The project has already achieved significant milestones, including addressing fundamental mathematical issues in atomic structure descriptions, developing robust long-range models, and achieving substantial progress in integrating ML with QM and SM methods (ML1). We already started releasing some of the planned software tools, making these advancements accessible to the broader scientific community (SW).
Simulations of transport in solid-state electrolyte materials and of the thermodynamics and dielectric behavior of prototypical ferroelectrics provide early proof of the relevance of this line of research to develop technological solutions that are of great relevance for contemporary societal issues (APP).
One result worth highlighting is the derivation of a method to achieve a complete local description of an atomic structure based on finite-correlation-order descriptors.
Soon after submitting the proposal for this project, we realized that one of the basic assumptions we made, the widely shared belief that the *local* descriptors used in the field were a solved problem, did not hold. We found a few arrangements of atoms that could not be distinguished by those descriptors - meaning that the ML models built on them were not able, even in principle, to provide a universal approximation of the quantum mechanical structure-property relations. Fully understanding -- and resolving -- this problem was one of the early achievements in FIAMMA, which allowed us to stay on track with the original plans.
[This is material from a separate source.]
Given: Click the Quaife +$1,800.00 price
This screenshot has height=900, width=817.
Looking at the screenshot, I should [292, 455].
With this potential roadblock removed, we could make excellent progress on the three methodological work packages: We've developed models that accurately describe different types long-range interactions (ML1), and integrated machine learning Hamiltonians into quantum mechanical calculations (ML2). Our work the integration of ML models with sophisticated statistical mechanical calculations has also yielded promising early results (ML3), which allowed us to secure additional funding to go beyond what initially envisaged to tackle the issue of assessing the level of trust that can be put in ML-driven predictions in a reliable and inexpensive way.
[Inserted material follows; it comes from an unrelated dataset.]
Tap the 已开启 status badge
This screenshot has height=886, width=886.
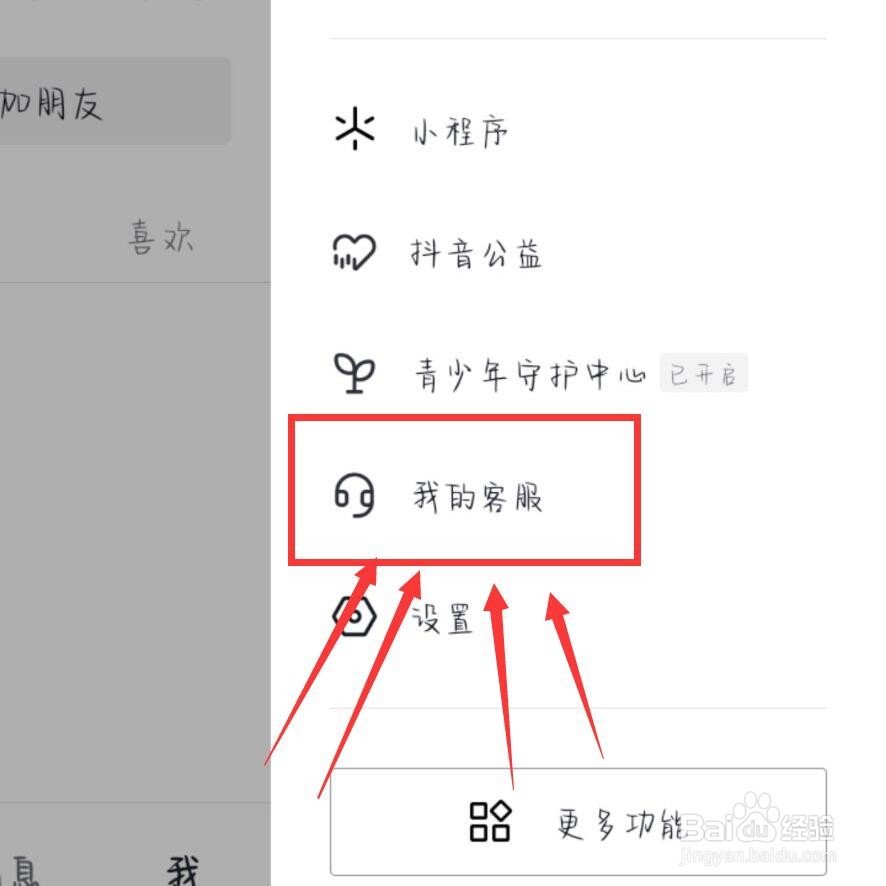[x=703, y=373]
On the software-development front, we have completely overhauled our ML software infrastructure, making it more modular and efficient. Most of the core elements are still in heavy-development, but already openly accessible. We have already released some production libraries, e.g. Sphericart for efficient spherical harmonics computation and Scikit-Matter for domain-agnostic machine learning methods. We have also finalized a new release of the i-PI advanced simulation code, focusing on ML model integration (SW, ML3).
In terms of applications (APP), we've slightly deviated from our original plans in terms of the target systems, but have already made impactful discoveries.
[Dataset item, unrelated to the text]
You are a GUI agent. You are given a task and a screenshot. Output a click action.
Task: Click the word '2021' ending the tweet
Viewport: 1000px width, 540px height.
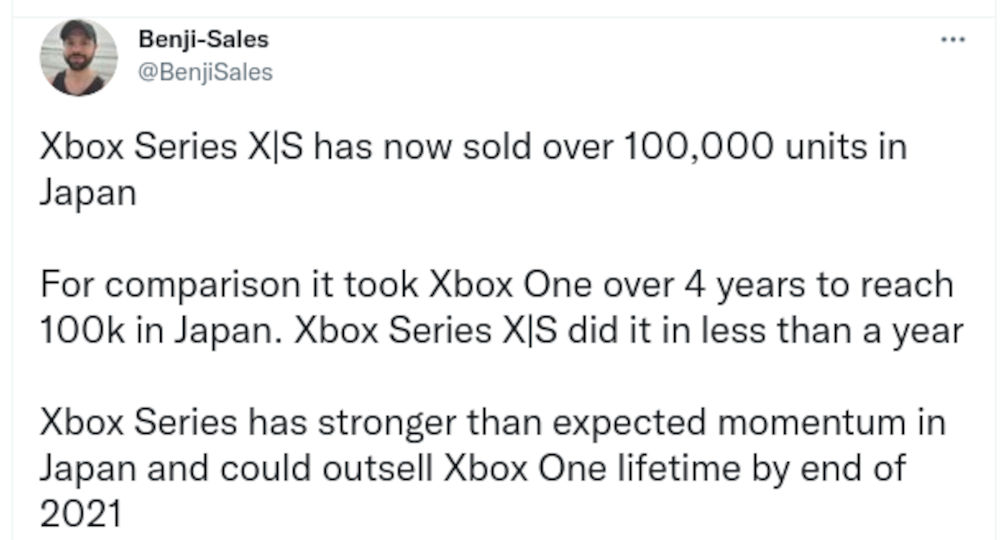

Our focus shifted to ferroelectrics and lithium thiophosphate electrolytes, materials that allowed us to explore long-range physics and electronic properties while establishing valuable collaborations with experimentalists and industry partners. Although we intend to return to our initial focus on silicate frameworks and molecular materials, our current applications have effectively demonstrated the practical implications of our methodological advancements.